LOS ANGELES — Despite reassurances from state officials, homeowners in fire-ravaged Southern California might have plenty to worry about when it comes to their home insurance.
With damage estimates climbing daily, reaching $1 billion Wednesday, homeowners fear that insurance companies will raise rates or even cancel policies in the wake of the fires.
State officials and consumer advocates say that's not likely, but the scope of the fires and past tussles with insurers make many Californians skeptical.
Officials say they'll be able to rein in rates, pointing out that insurance in California is highly regulated, and authorities aren't likely to approve any increases in premiums, especially after pushing companies to reduce premiums this year.
Also, California remains the nation's largest market for homeowner insurance, which is a profitable line of business despite the risks.

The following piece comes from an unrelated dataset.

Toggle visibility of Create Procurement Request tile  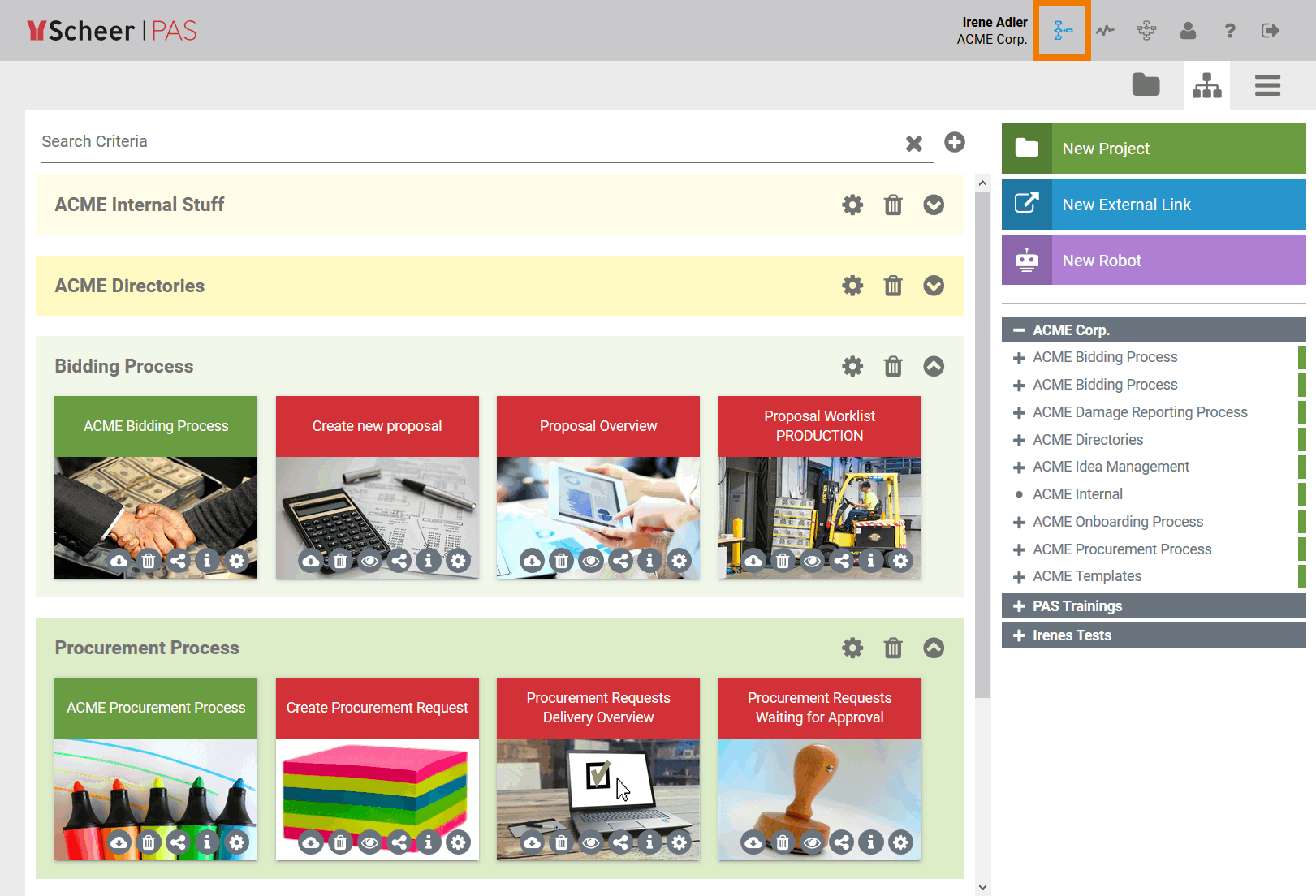[370, 842]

That didn't stop Allstate Corp., the nation's second-largest property-casualty insurer, from announcing earlier this year that it would no longer underwrite new California homeowner policies, citing risks from wildfires and earthquakes. The company is also seeking a 12 percent rate hike for its existing customers.

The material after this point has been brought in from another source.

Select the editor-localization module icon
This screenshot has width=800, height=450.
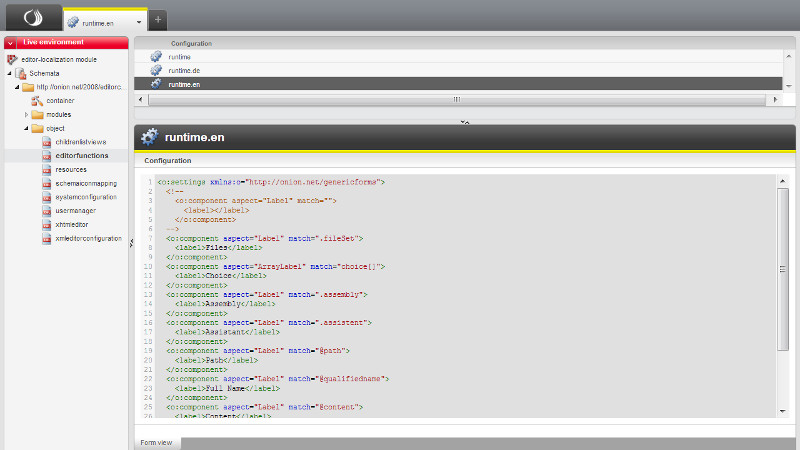(x=11, y=59)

Major insurers are inspecting homes in high-risk areas throughout the West and threatening to cancel coverage if owners don't clear brush or take other precautions.
"Yeah, it's pretty worrisome. They might start not insuring us; that's pretty scary," said Bruce Fowler, a resident of San Diego's Scripps Ranch neighborhood who was evacuated to Qualcomm Stadium this week.
Fowler's home narrowly escaped being destroyed in 2003, the last time fires swept Southern California with such ferocity. More then 3,600 homes were destroyed then, and insured losses surpassed $2 billion, according to the Insurance Information Institute.
So far, about 1,500 homes have been lost across Southern California due to the fires. The number is expected to rise.
Insurers said they have sufficient reserves to pay claims that will likely surpass $1 billion.
"Insurance companies are in the business of taking these types of risk," state Insurance Commissioner Steve Poizner said.
"The companies are in great health and have substantial reserves," he said.
Poizner said he has talked to several insurance company chief executives in recent days and been assured they are taking steps to swiftly pay claims.
On Wednesday, he declared an insurance state of emergency, allowing out-of-state claims adjustors not licensed in California to come to the state to handle claims.
Paul Hopkins, chief executive of Farmers Insurance Group Inc., echoed Poizner's outlook.
"We don't set our rates or underwriting guidelines based on a single event," Hopkins said. "We have no desire nor has it been our past policy to start doing mass cancellations."
But the likelihood of companies taking a harder look at underwriting and pricing policies increases with the price tag of the fire, said Donald Light, a senior analyst with Boston-based financial consultant Celent. "The higher the final reckoning, the more likely companies are going to act."
Recent insurance history reinforces the skeptics' view.
California had to form a special authority to sell earthquake coverage after insurers threatened to leave following the 1994 Northridge earthquake.
And after the 2005 Gulf Coast hurricanes, a number of companies, including Allstate and State Farm Fire & Casualty Co., raised rates, canceled or limited homeowners policies.
The companies' finances rebounded. After largely resolving claims from Hurricane Katrina, State Farm saw profits climb 65 percent to $5.32 billion in 2006, while Allstate had 2006 profits of $5 billion, nearly triple its 2005 level.
Full-year figures for 2007 are not yet available, but some companies have seen earnings slip.
"I see no way they're not going to increase premiums," said Les Brown, a Los Angeles attorney who has sued insurers on behalf of policyholders.
"They are going to want to make up for the billions of dollars they will lose or more because of this disaster."